_Sección de texto_.

-- -- --

Me abocaré en este trabajo a mi experiencia como acompañante externo de
un niño al que llamaremos Tomás,
quien había sido diagnosticado con autismo, según los criterios del manual DSM IV, y con quien
tuve el agrado de trabajar durante dos años, más precisamente en su recorrido
por sala de 4 -en la que hacía permanencia- y en preescolar.
Al conocer a Tomás, uno de los primeros aspectos que se me volvió
notorio fue su mirada, muchas veces reticente a posarse y sostenerse sobre los
ojos de los demás, ya sean los de compañeros y adultos del jardín, o bien sobre
los míos, lo que marcaba entonces por momentos no tanto una ausencia de
relación, sino más bien un vínculo de carácter negativo, evitativo. Se trataba
de una mirada que había que intentar encontrarla para que no se pierda.

-- -- --

_Instrucciones de la tarea_.
¿Puedes reproducir el fragmento del texto sobre el acompañamiento de Tomás comprendido entre "Al conocer a" y "no se pierda.", ambos incluidos? El material que sigue procede de otra fuente.

_Los datos_.
-- -- --

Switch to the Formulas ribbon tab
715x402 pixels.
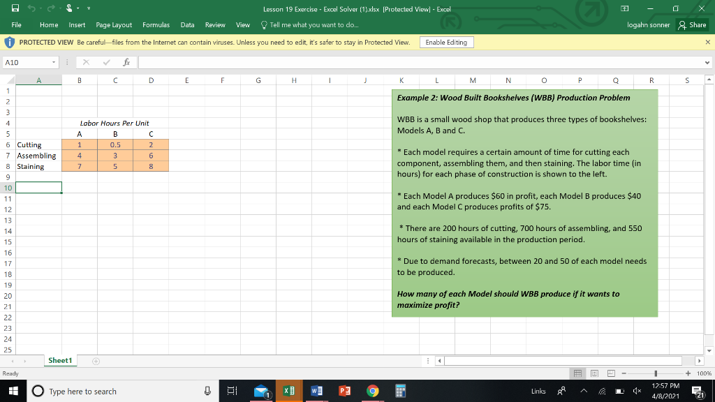pyautogui.click(x=156, y=24)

-- -- --

_Resultado del ejercicio_.
Al conocer a Tomás, uno de los primeros aspectos que se me volvió
notorio fue su mirada, muchas veces reticente a posarse y sostenerse sobre los
ojos de los demás, ya sean los de compañeros y adultos del jardín, o bien sobre
los míos, lo que marcaba entonces por momentos no tanto una ausencia de
relación, sino más bien un vínculo de carácter negativo, evitativo. Se trataba
de una mirada que había que intentar encontrarla para que no se pierda.